### Required work
Copying starts at the line containing "The image size is (1080, 1920)." and stops after the last line of the records; each line is repeated exactly, and pictures are skipped.

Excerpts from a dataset
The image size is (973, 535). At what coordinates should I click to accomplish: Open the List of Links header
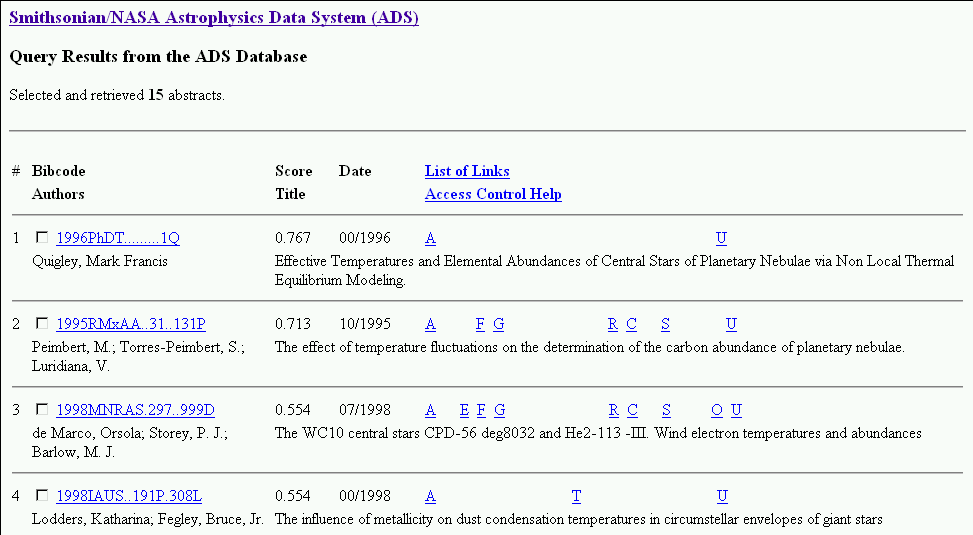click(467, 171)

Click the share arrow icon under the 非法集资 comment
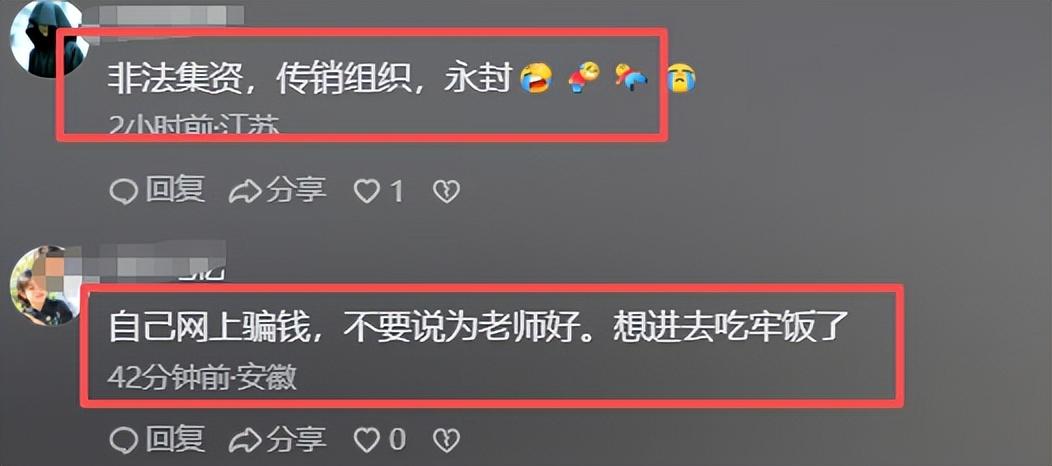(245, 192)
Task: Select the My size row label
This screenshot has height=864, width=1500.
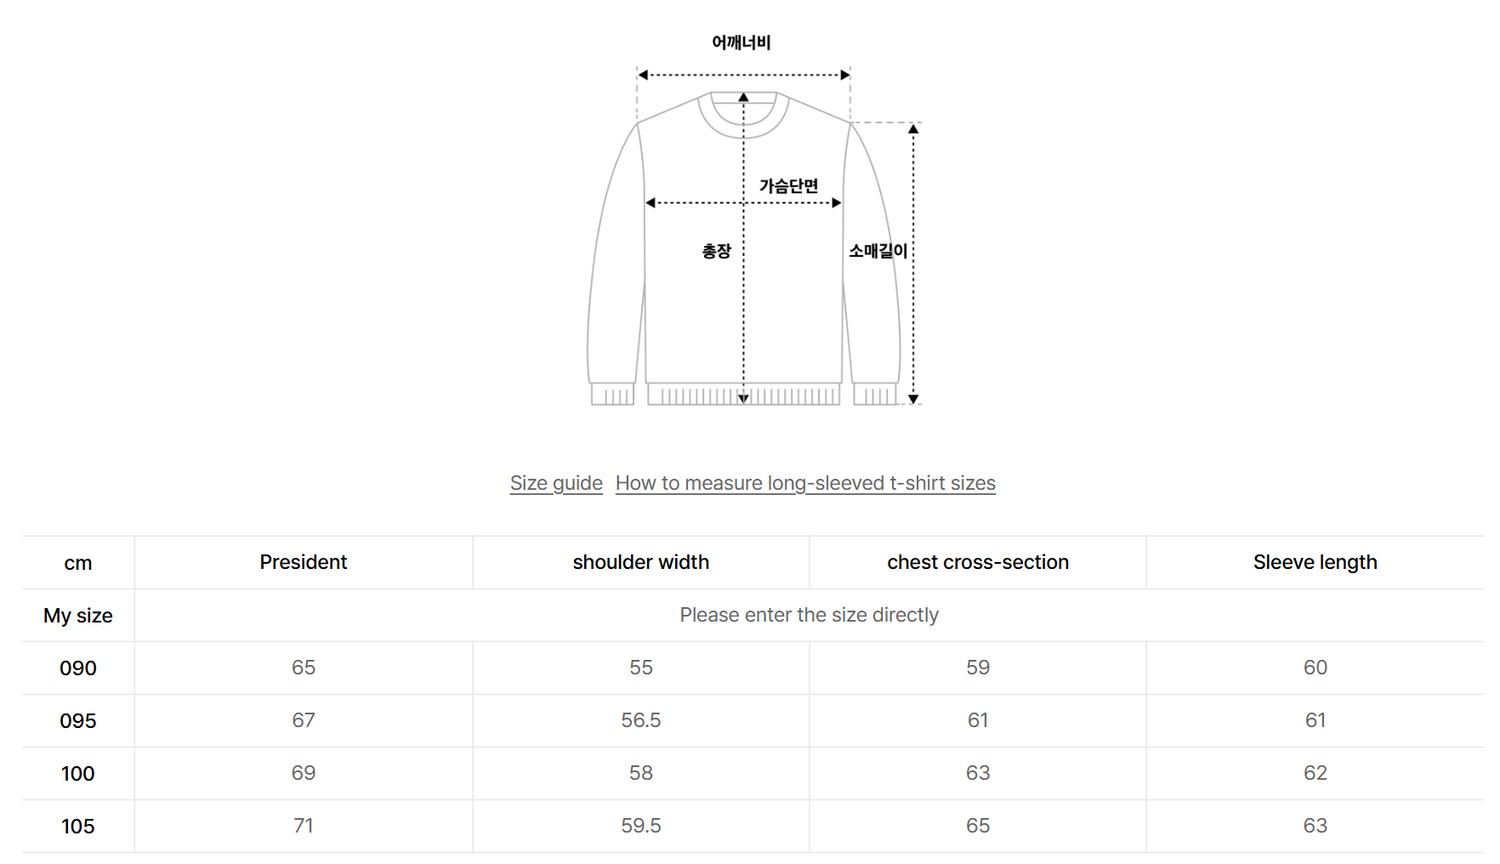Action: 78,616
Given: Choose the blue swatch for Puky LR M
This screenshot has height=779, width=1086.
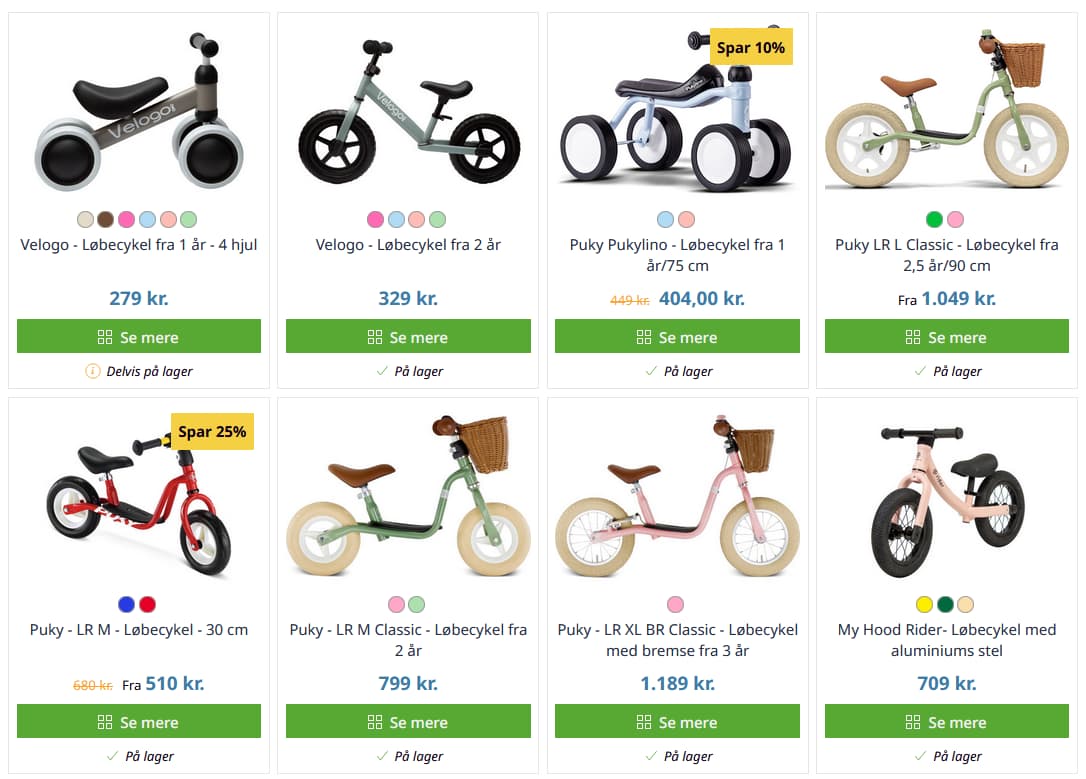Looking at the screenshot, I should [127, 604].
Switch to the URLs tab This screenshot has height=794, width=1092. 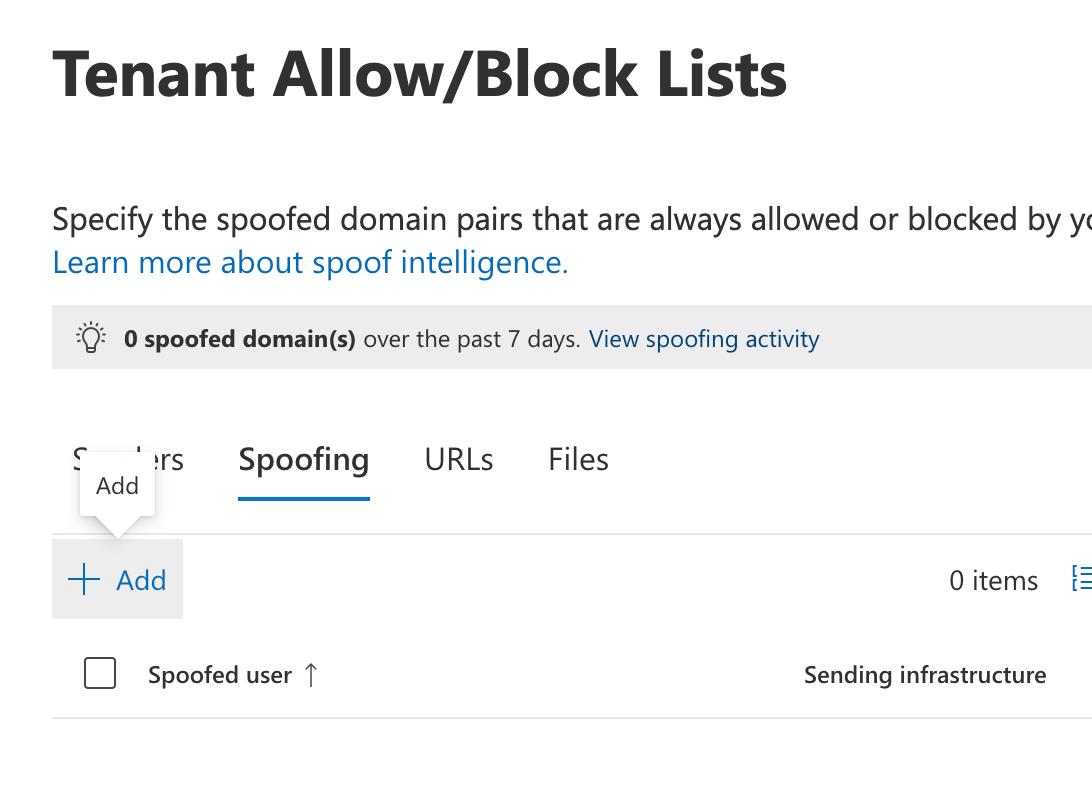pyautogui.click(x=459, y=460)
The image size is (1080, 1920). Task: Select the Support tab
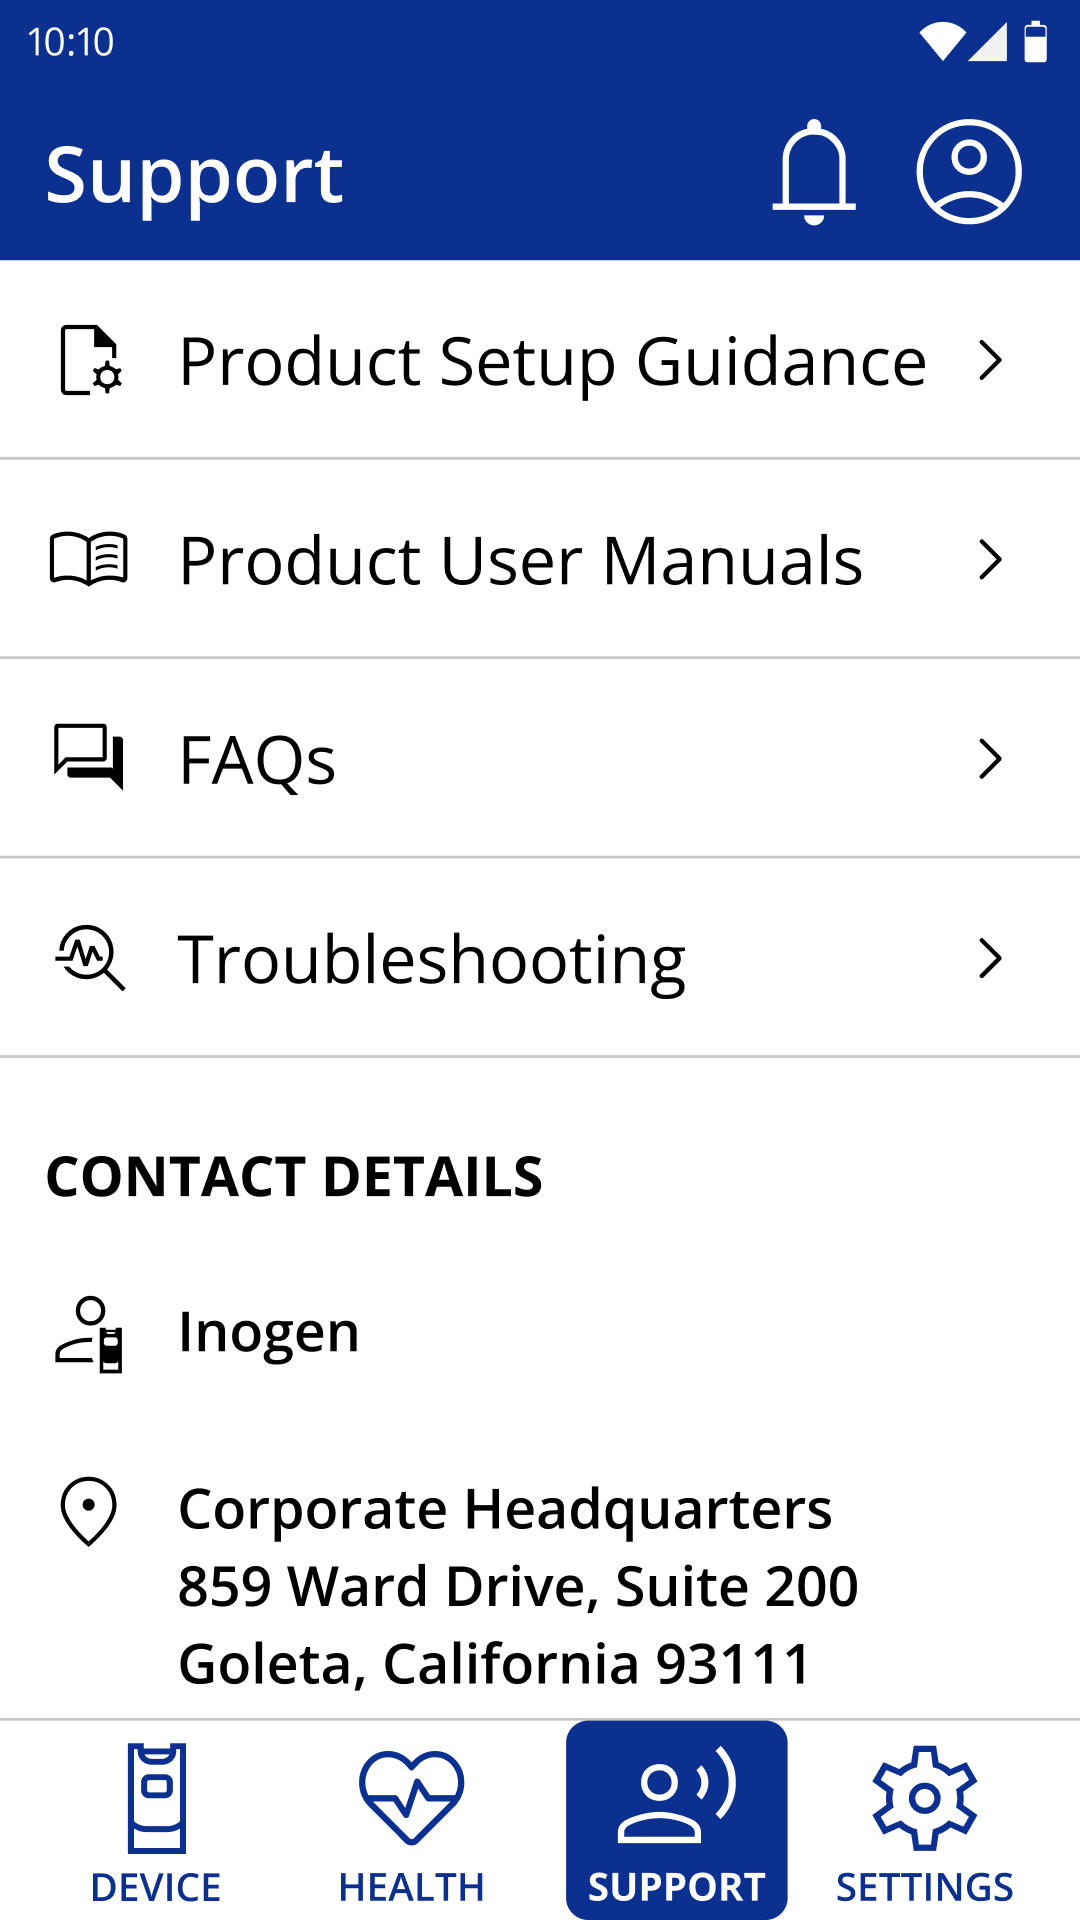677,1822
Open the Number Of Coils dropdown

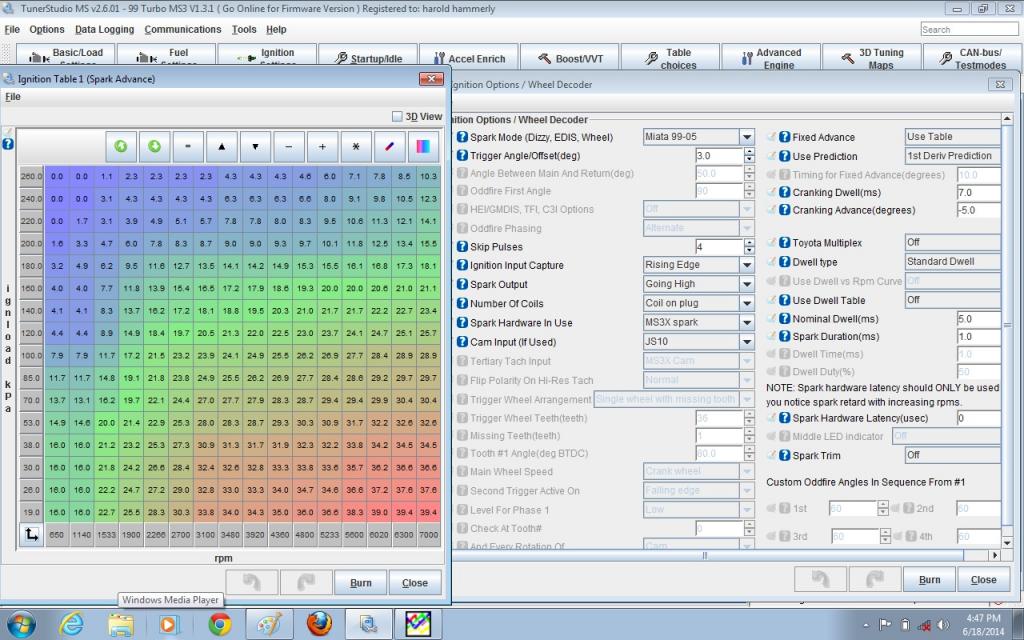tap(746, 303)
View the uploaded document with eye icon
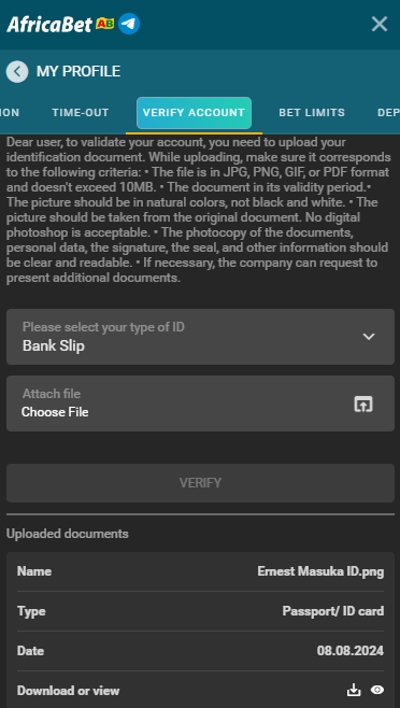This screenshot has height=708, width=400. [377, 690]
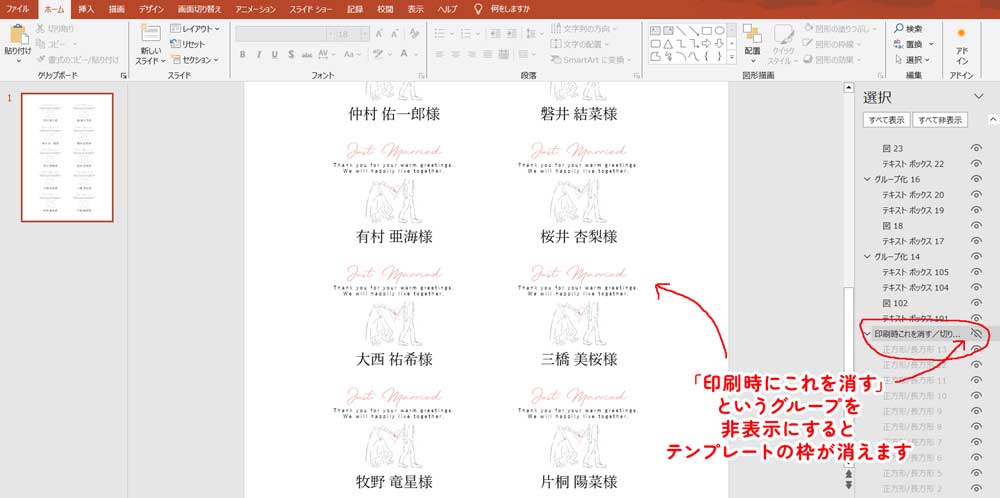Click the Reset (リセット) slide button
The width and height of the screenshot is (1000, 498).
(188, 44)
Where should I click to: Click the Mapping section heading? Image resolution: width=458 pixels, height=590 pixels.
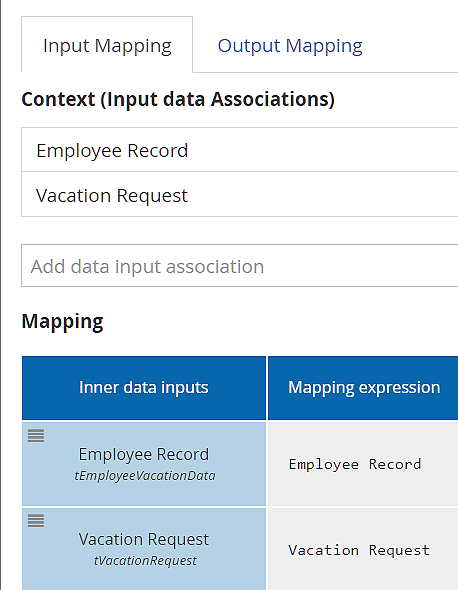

### Answer for this exercise
The image size is (1080, 1920). Task: Select the Support tab
677,1822
Open the Number Of Coils dropdown

tap(746, 303)
View the uploaded document with eye icon
This screenshot has height=708, width=400. [377, 690]
Click the Reset (リセット) slide button
The width and height of the screenshot is (1000, 498).
(188, 44)
Where should I click to: Click the Mapping section heading? Image resolution: width=458 pixels, height=590 pixels.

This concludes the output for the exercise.